说完,易忠海就带著刘桂香离开了后院。走在路上,易忠海压低声音,阴沉著脸对刘桂香说道:“桂香,今天晚上我们说的话,谁都不能告诉,尤其是不能让外人知道!要不然…… 哼哼!”

那威胁的语气,让刘桂香心里一紧,连忙结结巴巴地应道:“我…… 我知道了,我不会说出去的。”

两人回到自己家,后院里,聋老太太吃过晚饭,独自坐在屋里,透过窗户看著前院屋顶上残留的积雪,眼神变得有些浑浊,眼角悄悄滑落几滴老泪。

“儿呀…… 你在那边还好么?” 她喃喃自语,声音带著无尽的思念和淒凉,“妈好想你,不知道在有生之年,还能不能再看到你……”

美味可口的食物总能勾起最足的食慾,这几天的大吃大喝,不仅让陈有才浑身舒坦、满心满足,就连傻柱兄妹俩,气色都好了太多。

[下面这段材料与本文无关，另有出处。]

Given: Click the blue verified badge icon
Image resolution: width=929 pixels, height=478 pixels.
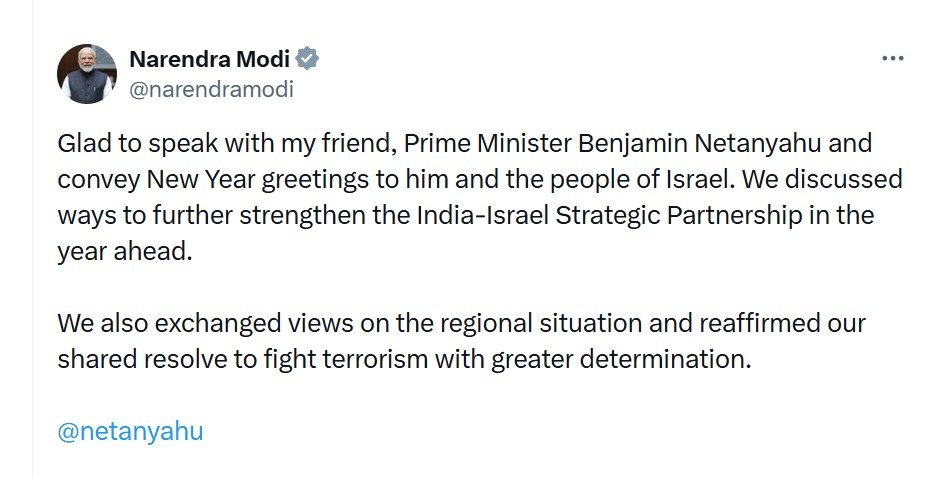Looking at the screenshot, I should [x=308, y=58].
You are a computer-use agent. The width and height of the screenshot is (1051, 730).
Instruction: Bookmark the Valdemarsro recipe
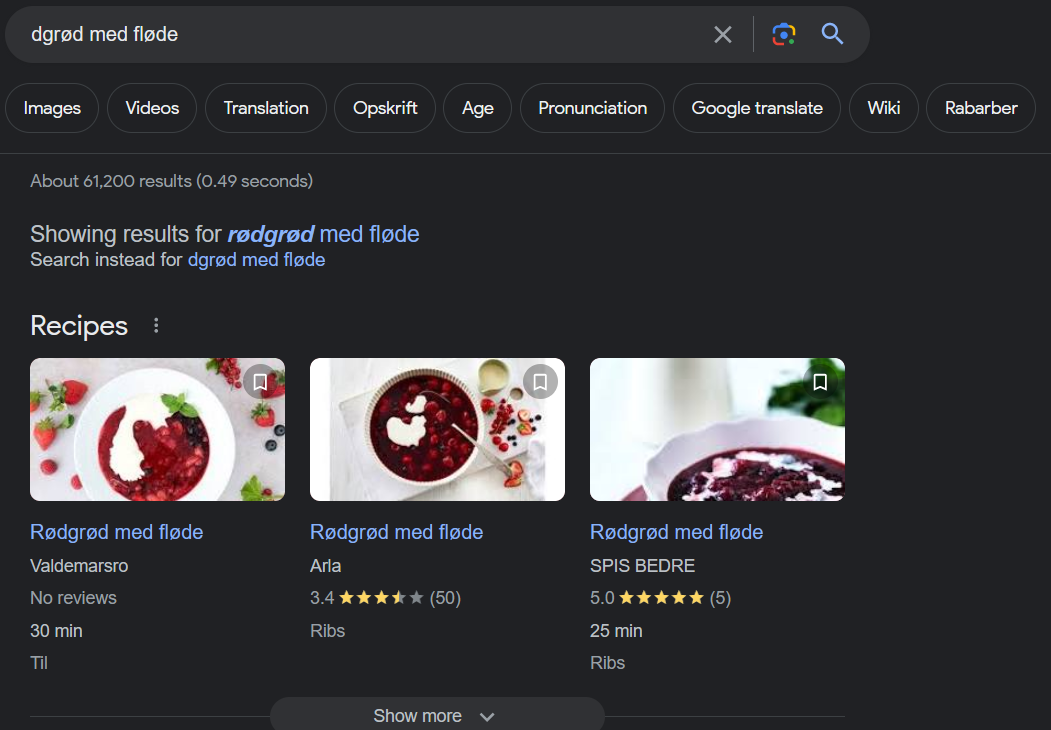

傻柱原本就壮实,现在更是红光满面,脸上泛著健康的油光,眼神亮堂,看著精气神十足,抡起菜刀都比以前更有劲了;尤其是何雨水这个小丫头,脸上的暗黄褪去了大半,皮肤透著健康的红润,细腻了不少,双眼闪烁著灵动的光芒,像藏了两颗小星星,再也没有了之前的怯懦和憔悴,整个人像朵吸饱了雨露的小花,鲜活又明媚。

一顿丰盛的晚餐吃得热热闹闹,锅里燉著的甲鱼,咕嘟咕嘟地冒著热气,鱼肉的鲜、腊肉的醇,混合著白菜萝卜的清甜,縈绕在鼻尖,让人越吃越有滋味。

酒足饭饱后,傻柱和何雨水手脚麻利地收拾好碗筷,把桌子擦得鋥亮,碗碟洗得乾乾净净,才各自回了家。洗洗漱漱后,两人倒头便睡,梦里都是鱼肉的鲜香和新衣服裹在身上的温暖,嘴角都带著浅浅的笑意。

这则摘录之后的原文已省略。